Parashat Ki Tissa
The two most dramatic elements within Ki Tissa are clearly the sin of the Golden Calf and Moshe’s following plea before HaShem for mercy.
Regarding the sin of the golden calf, the people of Israel grew agitated with Moshe and took matters into their own hands:
“They gathered around Aaron and said to him, ‘Get busy and make us gods to go ahead of us; because this Moshe, the man that brought us up from the land of Egypt – we don’t know what has become of him.’” (Exodus 32: 1)
Aaron cooperated. Whether his actions were the result of fear or an attempt at appeasement, many authorities agree that Aaron’s accompanying actions were his biggest failure. Rabbi Adin Steinsaltz states that Aaron’s participation in creating the golden calf was “the worst failure of his career.” This assessment is supported by Nehama Leibowitz who sees within the narrative not only the failure of Aaron and the sin of the Israelites, but a deliberate warning that human beings are capable of acting nobly at one moment and ugly at the next.
Upon seeing the people singing and dancing before the golden calf, Moshe became enraged:
“He threw the tablets he had been holding and shattered them at the base of the mountain. Seizing the calf they had made, he melted it in the fire and ground it into powder, which he scattered on the water. Then he made the people of Israel drink it.” (Exodus 32:19-20)

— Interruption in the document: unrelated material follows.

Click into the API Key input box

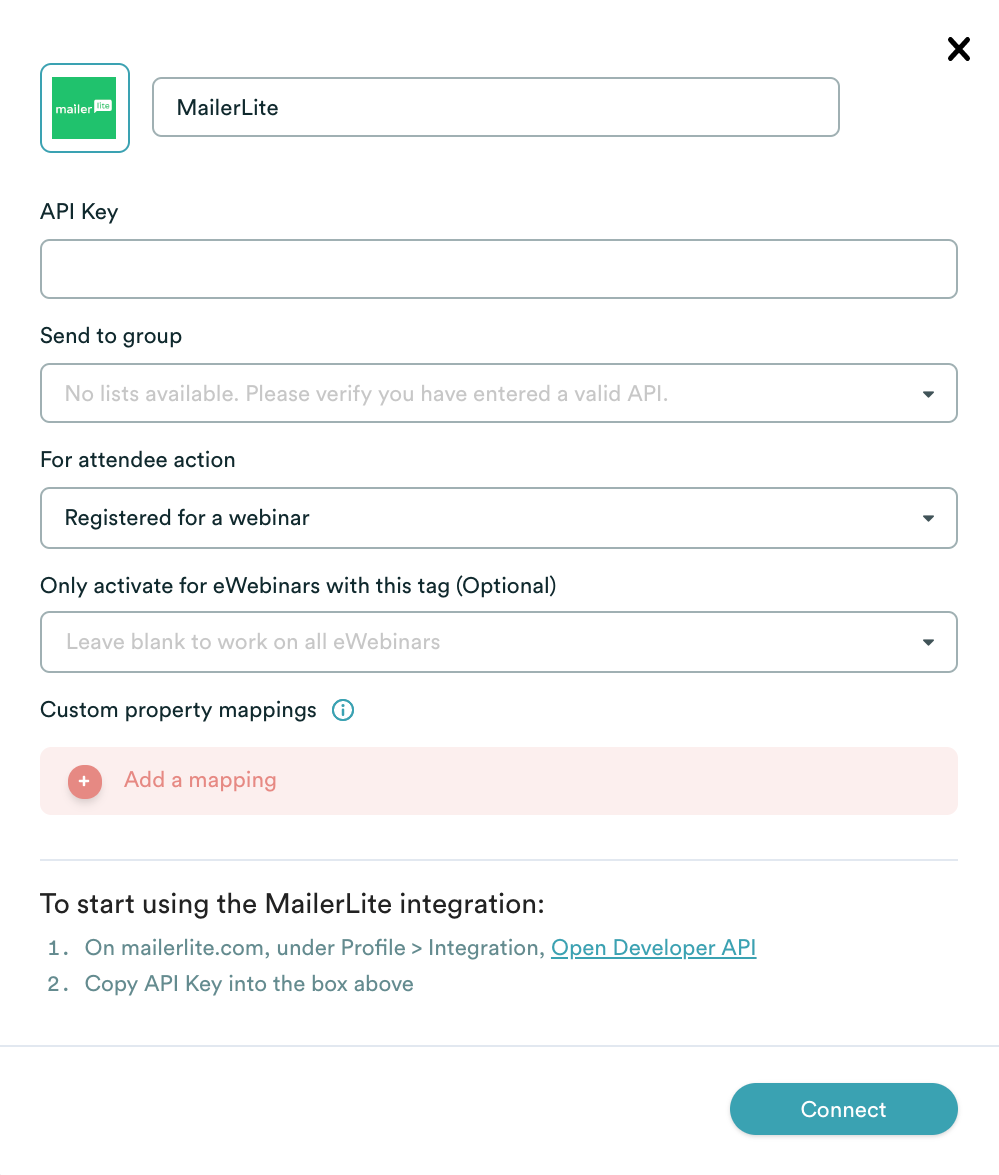[x=498, y=269]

Moshe confronted his brother Aaron, pleading “What did these people do to you to make you lead them into such terrible sin?” Aaron replied with one of the sorriest excuses in the Torah:
“My lord should not be so angry. You know what these people are like, that they are determined to do evil … I answered them, ‘Anyone with gold, strip it off!’ So they gave it to me. I threw it in the fire, and out jumped this calf!” (Exodus 32:22-24)
Not only does Aaron deflect responsibility by pointing the finger at the people, but he makes an excuse, as though his participation was only passive – “I threw it into the fire, and out jumped this calf!”
Afterwards Moshe went back up the mountain to plead with HaShem not to destroy the Jewish people.G-d agrees and Moshe requests to see G-d’s glory. Placing Moshe in the cleft of a rock, HaShem allowed His presence to pass by Moshe. Moshe then cut two new stone tablets, and HaShem descended upon the mountain in a thick cloud and proclaimed what has come to be known as the Thirteen Attributes of G-d.
Within these two dramatic events we see two very different responses to responsibility under pressure. Aaron gave into the desires of the people, and when confronted made an excuse. Moshe, when confronted, took on the responsibility for the actions of the Jewish people. Instead of making an excuse and passing the blame on the people, he stood before the presence G-d and pleaded for mercy.
G-d is not looking for perfect people. Rather, G-d is looking for people who are humble and obedient. Humility requires that we not only seek to do HaShem’s will, but when we fall short, to come humbly in repentance, and take responsibility for our actions. Let’s stop making excuses for the tasks at hand and let us walk humbly together, like Moshe, and prepare the way for the return of Mashiach!